Ora, l’Italia è stata individuata come ventre molle dell’Europa, e da tempo Musk ha catturato il governo Meloni nella sua rete di relazioni e favoreggiamenti nei contatti con il presidente americano eletto. Sul tavolo due obiettivi: uno formale, che riguarda l’integrazione di Starlink nella copertura digitale del Paese. In sostanza, i satelliti di Musk rammendano la rete bucata delle connessioni via Internet nelle diverse aree nazionali. In questi giorni, un bando in Lombardia di cinque milioni per le aree più periferiche sembra fatto su misura per la società spaziale privata. Ma il secondo obiettivo che Musk si è posto è far saltare il banco dei nostri servizi di sicurezza, spingendo fuori dal ring la Belloni.

SpaceX, la società capofila delle attività spaziali di Musk, di cui fa parte Starlink, avrebbe infatti presentato un piano di riorganizzazione di tutte le comunicazioni sensibili degli apparati statali, da quelli militari a quelli diplomatici, alle comunicazioni fra i diversi apparati della pubblica amministrazione, fra cui la sanità e il fisco, diventando, inevitabilmente, il grande fratello del sistema di governance nazionale. Tanto più che da anni l’Italia è in balia delle correnti su questo aspetto nodale. Non ci sono scelte nette in materia di connessione, con il dualismo fra Open Fiber e Tim, ancora il fondo americano Kkr sta tentando di diventare azionista di riferimento di entrambe queste società pubbliche; non ci sono soluzioni definitive sulla dolente nota del cloud nazionale, in cui devono confluire tutti i dati della pubblica amministrazione, che sembra ormai destinato a essere appaltato ad Amazon e Google, tramite l’interfaccia di Tim. Siamo dunque un Paese esposto a ogni tentazione esterna alla governance nazionale – e Musk lo ha ben individuato.

La sua è una partita di grande rilevanza geopolitica.

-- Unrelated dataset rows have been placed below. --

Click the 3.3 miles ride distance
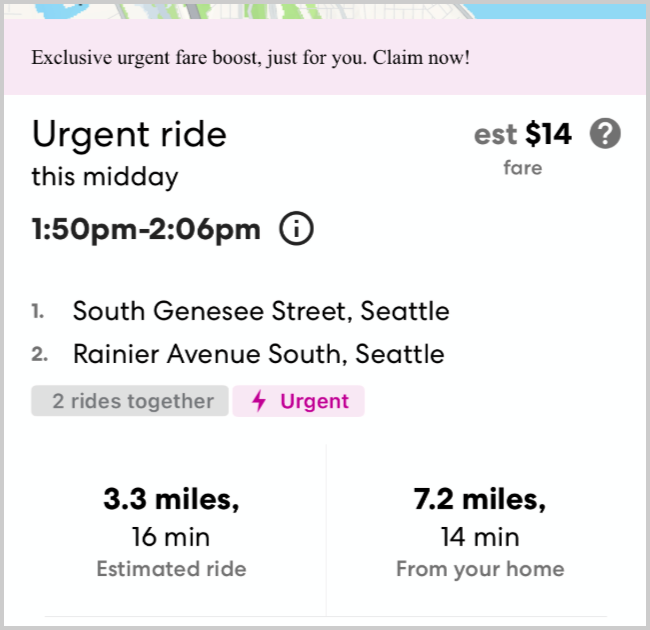click(171, 499)
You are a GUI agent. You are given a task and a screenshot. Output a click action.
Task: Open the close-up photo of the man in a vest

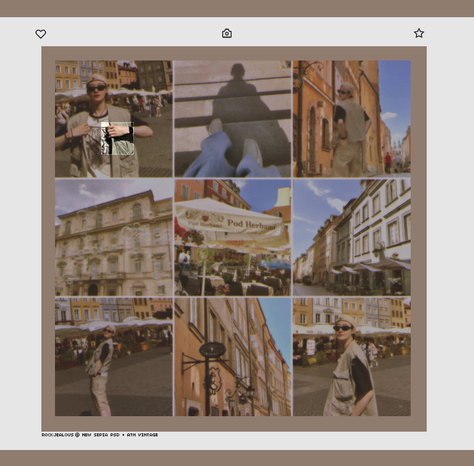click(x=352, y=357)
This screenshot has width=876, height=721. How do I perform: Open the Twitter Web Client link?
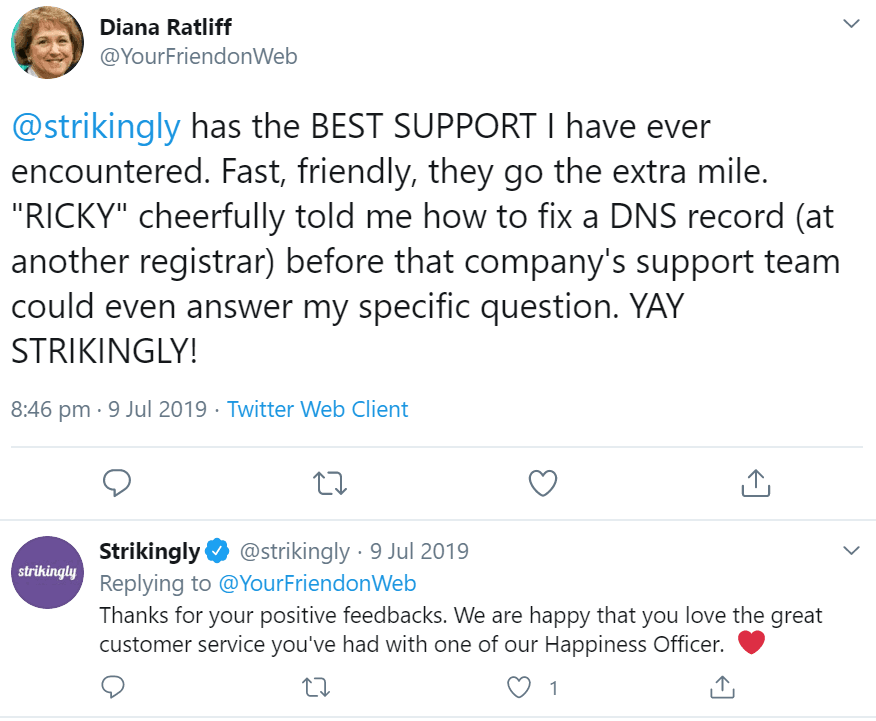[317, 409]
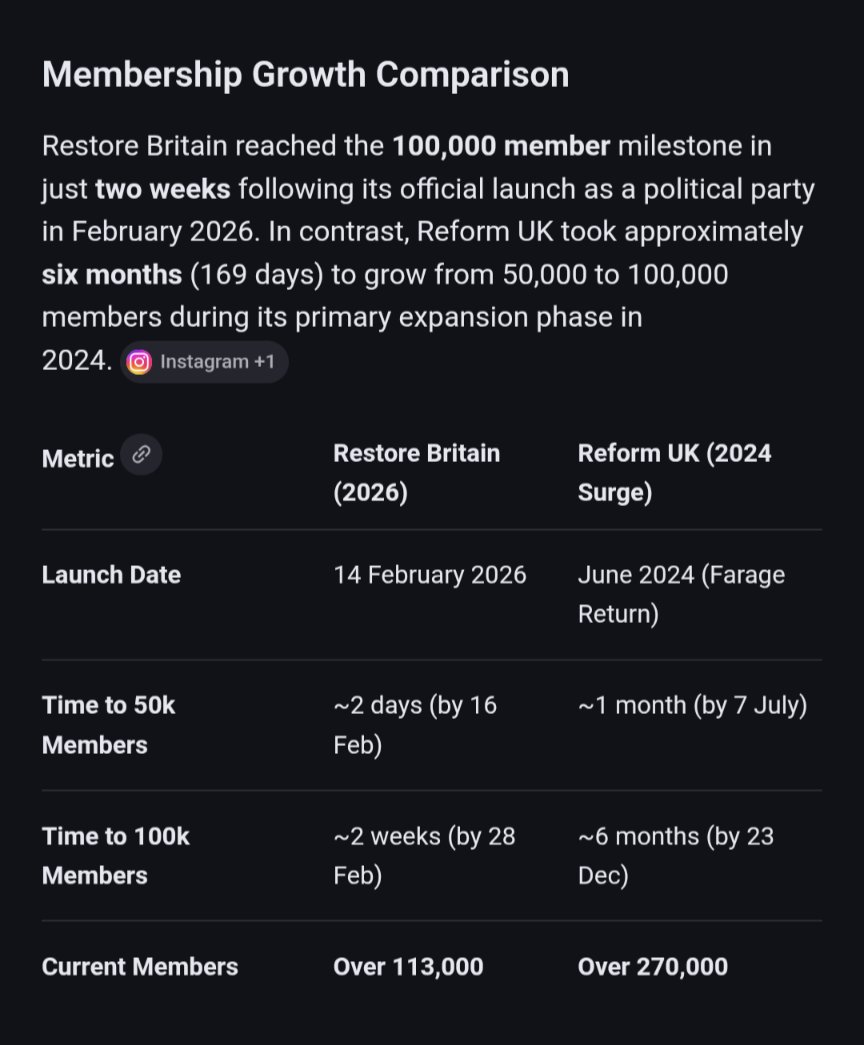This screenshot has height=1045, width=864.
Task: Click the 'Launch Date' row label
Action: [x=111, y=575]
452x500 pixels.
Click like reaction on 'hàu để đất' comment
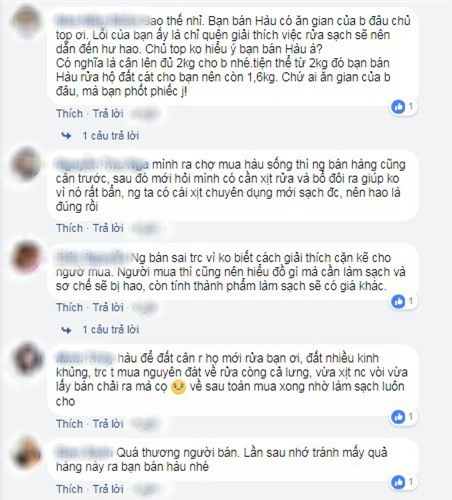pos(398,417)
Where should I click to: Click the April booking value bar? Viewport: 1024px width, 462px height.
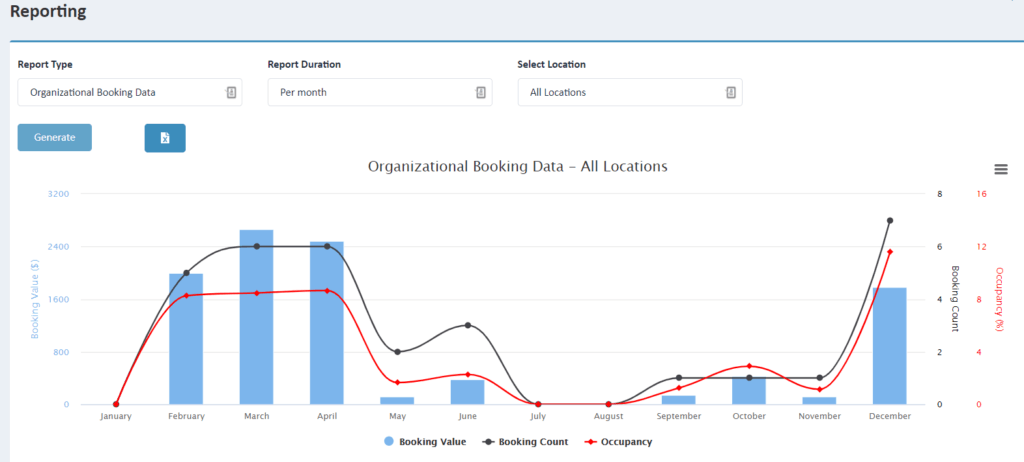pos(327,323)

Qualora l’intesa andasse in porto, nei termini anticipati nei giorni scorsi dall’agenzia Bloomberg, l’Italia diventerebbe un modello di quella strategia sintetizzata dallo stesso Musk, nella sua funzione di liquidatore del sistema pubblico americano che gli ha attribuito Trump, con la formula “sostituire i dati alle regole”. Una opzione che, attraverso la digitalizzazione, condurrebbe a quello Stato minimo che la tecno-destra vagheggia da tempo. E lo Stivale, sotto il protettorato tecnologico della strana coppia al vertice degli Stati Uniti, si proporrebbe anche come base operativa di un piano di penetrazione e conquista dell’intero mercato europeo, mutando completamente la tradizionale politica di alleanza con gli Stati Uniti. In previsione di questa evenienza, che già si intravedeva all’orizzonte, il parlamento europeo ha approvato due regolamenti – uno per le attività spaziali, l’altro per le cybersecurity – che escludono una svendita a un gruppo extra-continentale di attività delicate, come quelle che riguarderebbero i servizi delle società di Musk.

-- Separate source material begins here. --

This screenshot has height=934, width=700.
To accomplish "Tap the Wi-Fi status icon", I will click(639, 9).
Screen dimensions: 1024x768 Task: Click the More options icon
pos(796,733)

Proprio l’Europa, che comunque dovrà pronunciarsi sul contratto del governo, a questo punto diventa il passaggio decisivo. Sia perché le pulsioni privatistiche di palazzo Chigi potrebbero essere duramente stigmatizzate dalla Commissione europea (il cui vicepresidente è però l’ex ministro meloniano Fitto), sia perché, dinanzi a una bocciatura del suo partner Musk, Trump potrebbe dare la stura a tutte le ostilità nei confronti del vecchio continente. Roma assume così il ruolo di pomo della discordia, oltre che di rivelatore di quella tecno-destra che sta riclassificando l’intera dinamica politica globale.

In questo bailamme, rifulge il tono dimesso delle sinistre, sia nazionali sia continentali. In gioco, attraverso l’assetto delle relazioni digitali, c’è l’idea di Stato, di uno spazio pubblico come luogo di compensazione dei poteri privati. Un terreno su cui ricostruire un protagonismo politico alternativo all’omologazione al nuovo corso di Washington. Ma su questo tema – la natura e i contenuti delle nuove forme di governance al tempo dei dati e degli algoritmi – si pagano i decennali ritardi di una cultura politica che continua a ritenere questo mondo un intruso.